Scirubetta, il gelato calabrese dei poveri

E’ legata al freddo ma non proviene dal nord, bensì dal sud, dalla nostra Calabria.

E’ la scirubetta, una tradizione gastronomica tipica della nostra Regione. Di cosa è fatta? Semplicemente di neve, pura e soffice neve e, da oggi, è possibile raccoglierne tanta nei dintorni.

Il nome scirubetta proviene dal turco “sharbat” che significa “bevanda”, termine a sua volta derivato dall’arabo “sharbat”, da cui originano anche le parole italiane “sciroppo” e “sorbetto”. Lo sharbat in Medio Oriente è una bevanda dolce servita molto fredda, di varia consistenza da assaporare al cucchiaino.

Con la scirubetta calabrese si passa dal liquido freddo ai cristalli di neve, ma la sostanza non cambia. A variare sono semmai gli aromi e i gusti da conferire alla candida materia prima, che nei paesini di montagna di 50 anni fa si era soliti raccogliere direttamente sul tetto di casa, quando facilmente accessibile.

Una tradizione profonda che si apre sulla primordiale forma di gelato e di cui traccia si può ricercare in qualsiasi popolazione abbia avuto accesso a zone montane innevate. Una sorta di gelato dei poveri.

La preparazione tradizionale della scirubetta prevedeva la raccolta della neve in un pentolone da cui veniva poi redistribuita direttamente in bicchieri o coppe oppure in un vassoio centrotavola nel quale avveniva il magico e generoso incontro con il dolcissimo miele di fichi, altrove popolarmente denominato vincotto di fichi o semplicemente cotto di fichi, preparato dalle massaie nell’ultimo scorcio dell’estate.
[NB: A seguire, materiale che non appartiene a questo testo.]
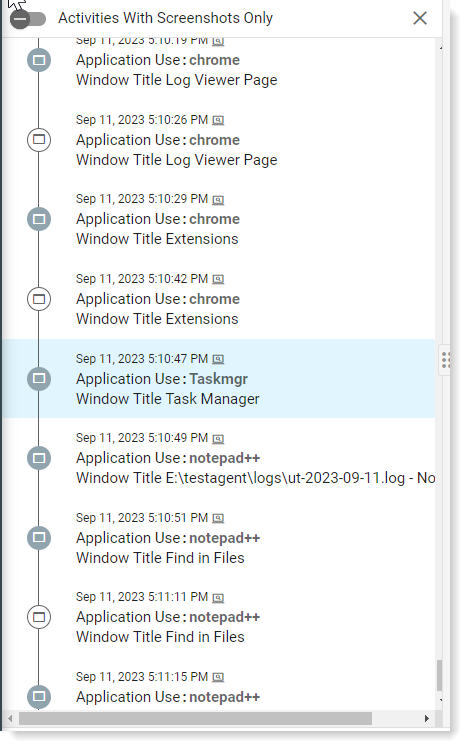The height and width of the screenshot is (749, 468).
Task: Open screenshot icon for 5:11:11 PM entry
Action: (x=218, y=598)
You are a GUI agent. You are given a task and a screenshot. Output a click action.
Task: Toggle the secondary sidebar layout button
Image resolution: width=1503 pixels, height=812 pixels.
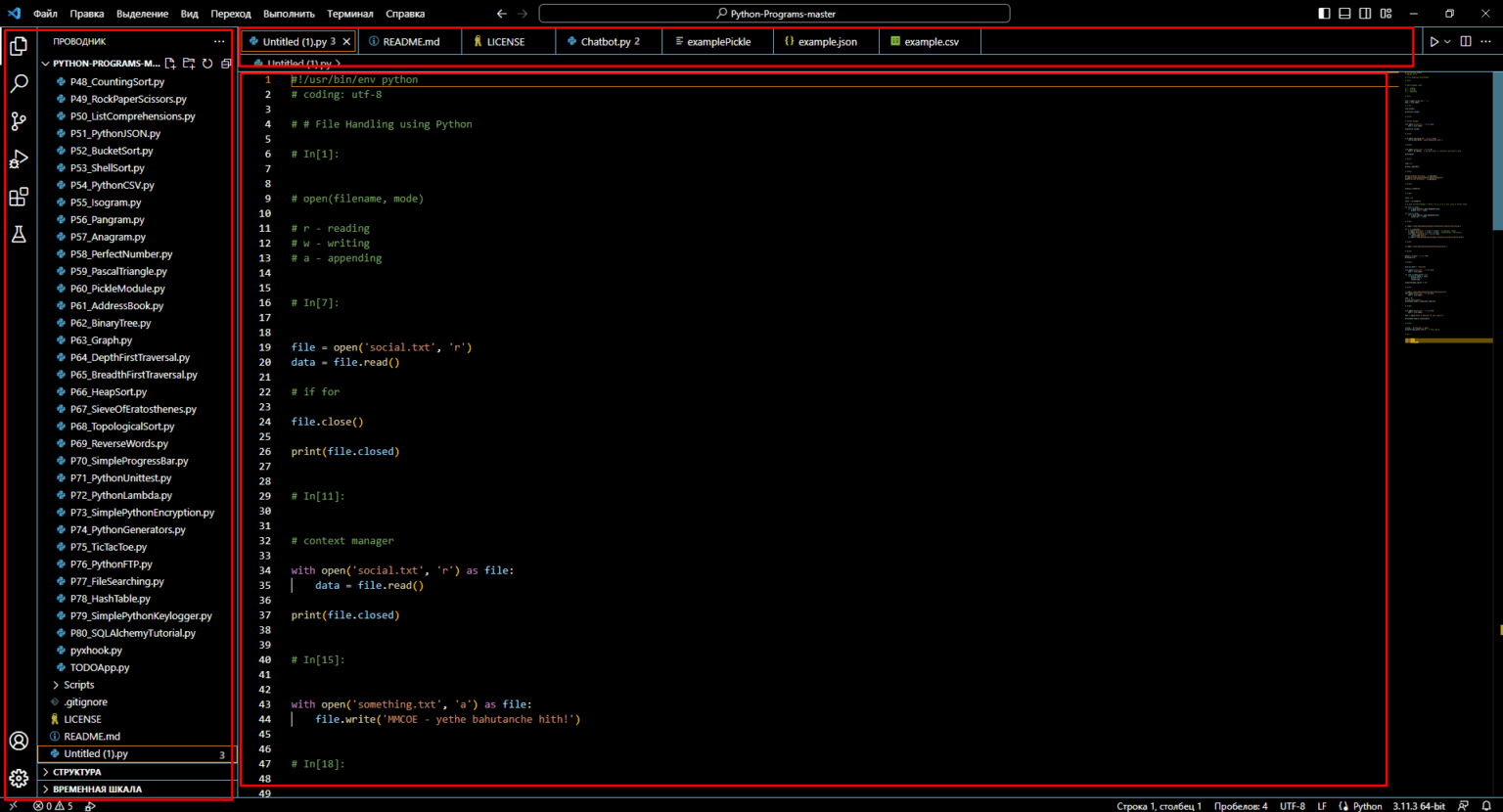pos(1365,14)
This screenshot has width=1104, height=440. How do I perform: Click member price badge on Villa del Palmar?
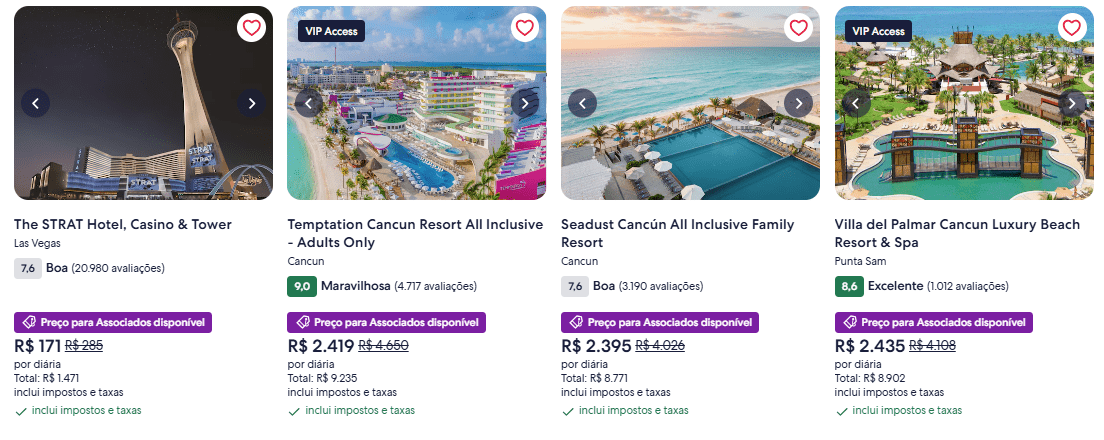click(933, 323)
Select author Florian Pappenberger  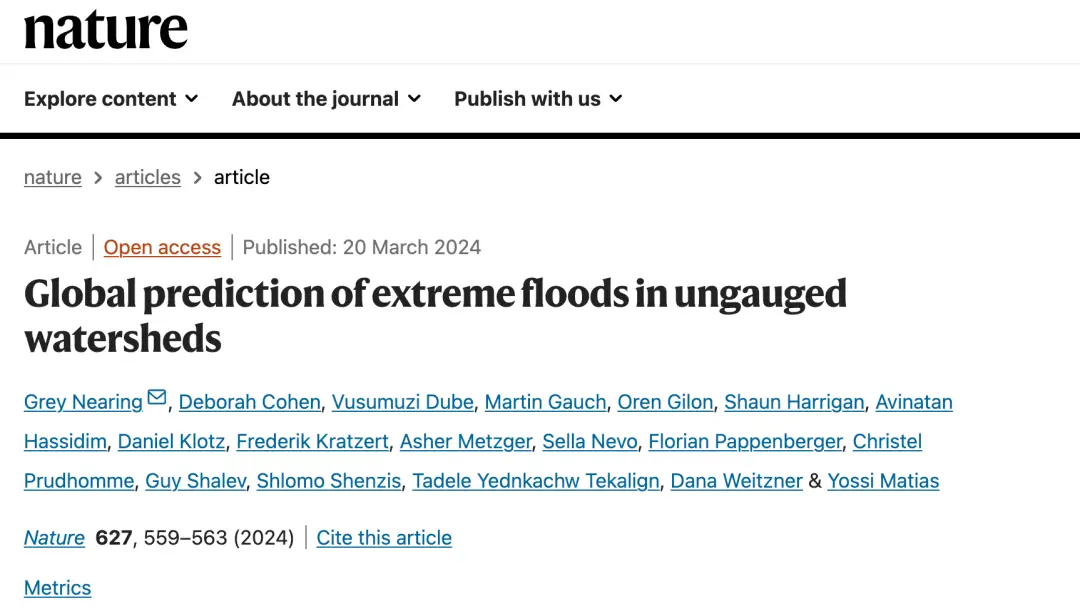745,441
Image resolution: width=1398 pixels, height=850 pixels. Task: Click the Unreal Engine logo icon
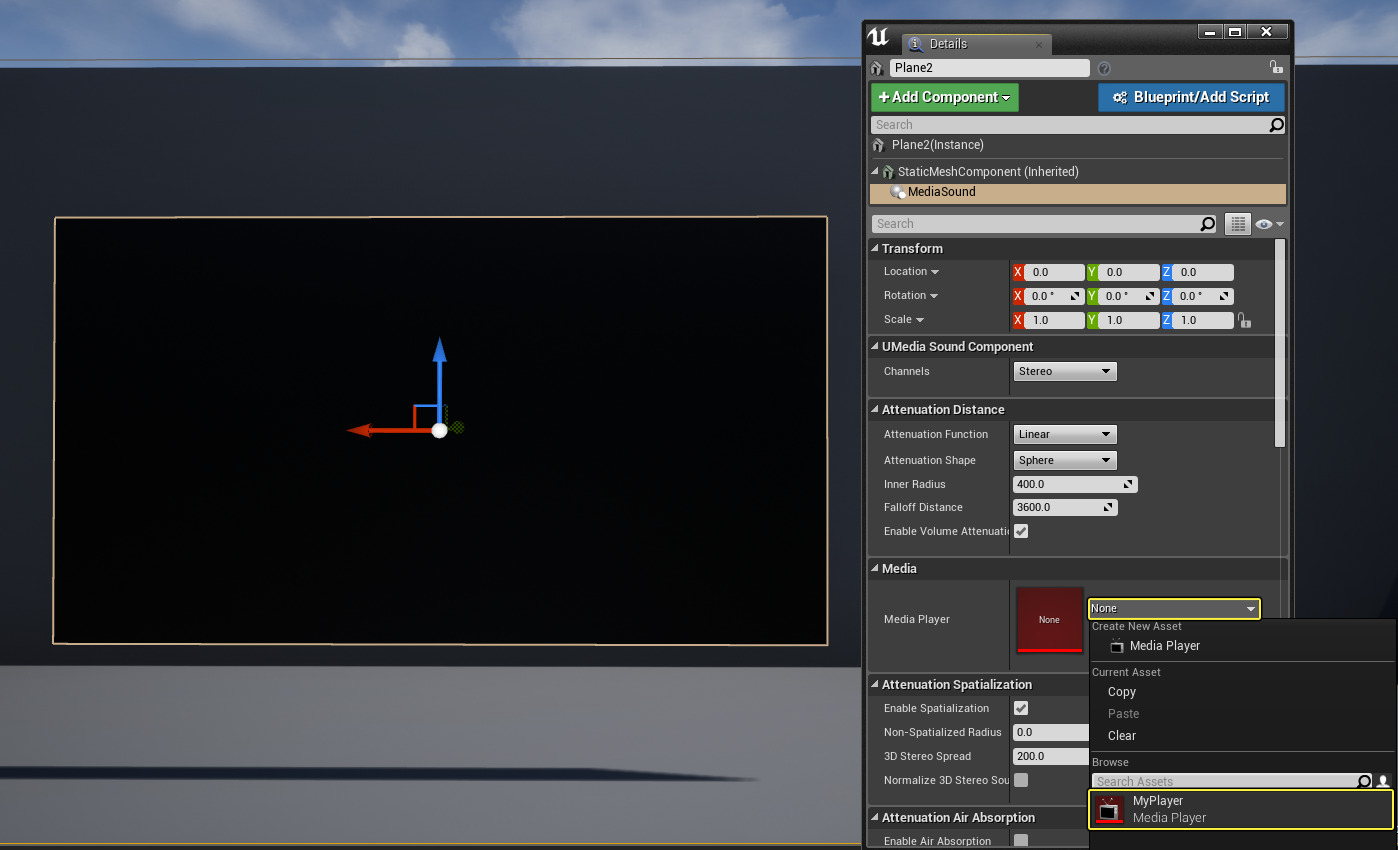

In alcune zone della Calabria si usava anche il mosto cotto. A tempi più recenti, ma pur sempre figlie della antica tradizione orientale, risalgono invece le varianti di scirubetta di neve con succo d’arancia (frutto invernale per definizione) o di limone e zucchero, oppure ancora con caffè e zucchero, o infine con cioccolato.

A voi la scelta dunque e buona scirubetta a tutti!